Dataset entries
***
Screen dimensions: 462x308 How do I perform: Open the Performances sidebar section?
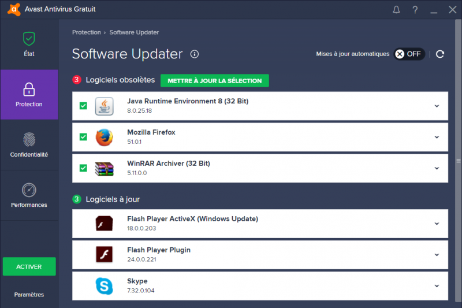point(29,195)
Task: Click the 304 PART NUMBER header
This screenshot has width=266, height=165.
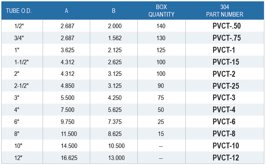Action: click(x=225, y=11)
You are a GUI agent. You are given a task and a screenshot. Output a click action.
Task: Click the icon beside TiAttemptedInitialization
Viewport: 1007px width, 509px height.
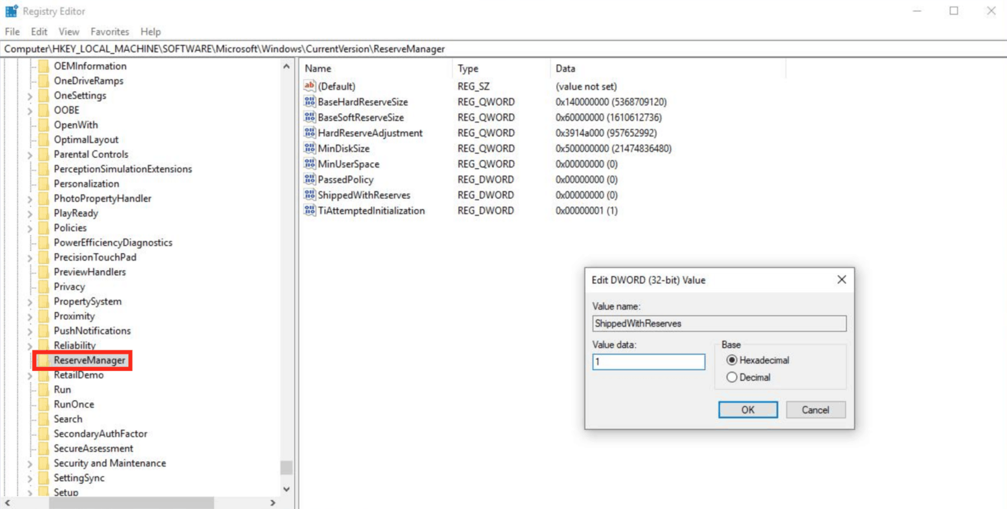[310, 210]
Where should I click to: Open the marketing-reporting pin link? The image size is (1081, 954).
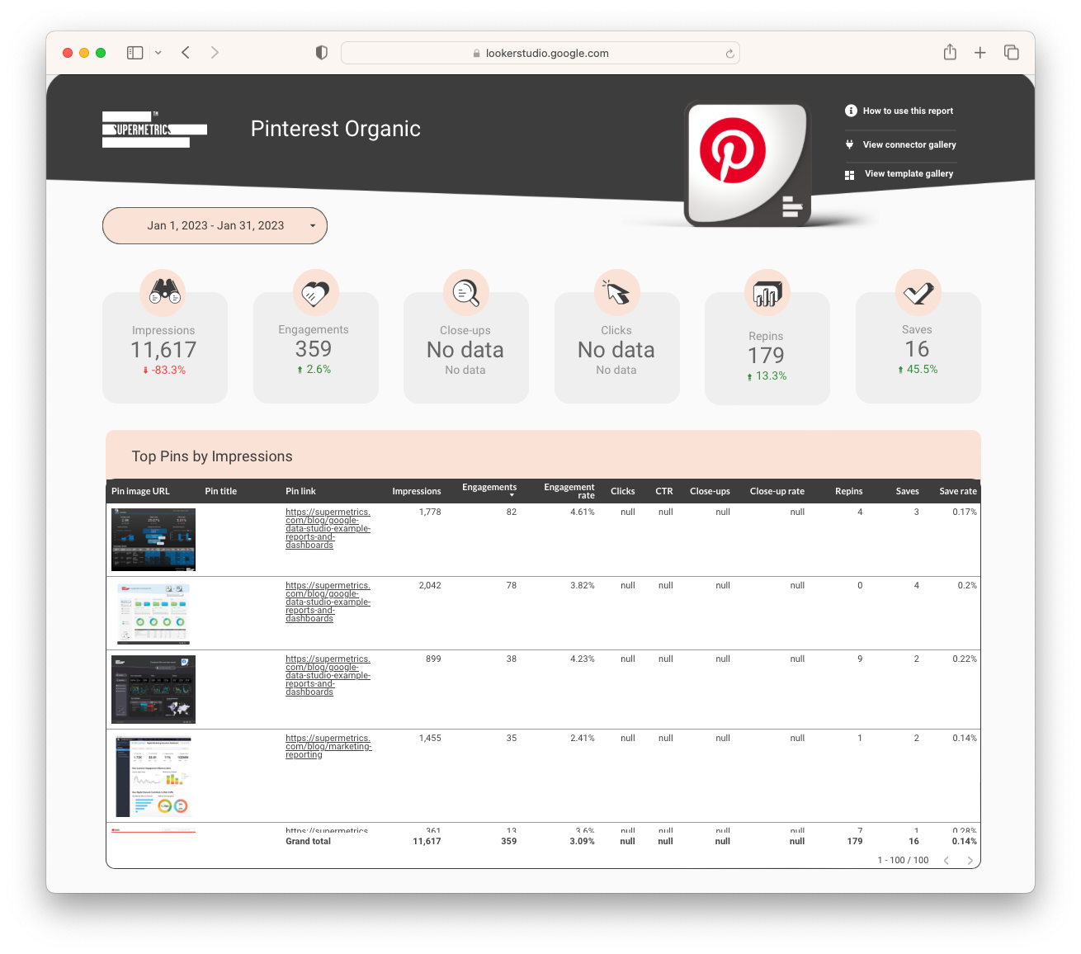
***
__Required action__.
Print the data once more without any change, skipping each picture.

__Response to the task__.
Screen dimensions: 462x308 How do I perform: Open the Performances sidebar section?
point(29,195)
Task: Click the 304 PART NUMBER header
This screenshot has width=266, height=165.
Action: click(x=225, y=11)
You are a GUI agent. You are given a task and a screenshot. Output a click action.
Task: Click the icon beside TiAttemptedInitialization
Viewport: 1007px width, 509px height.
[310, 210]
Where should I click to: Open the marketing-reporting pin link? The image size is (1081, 954).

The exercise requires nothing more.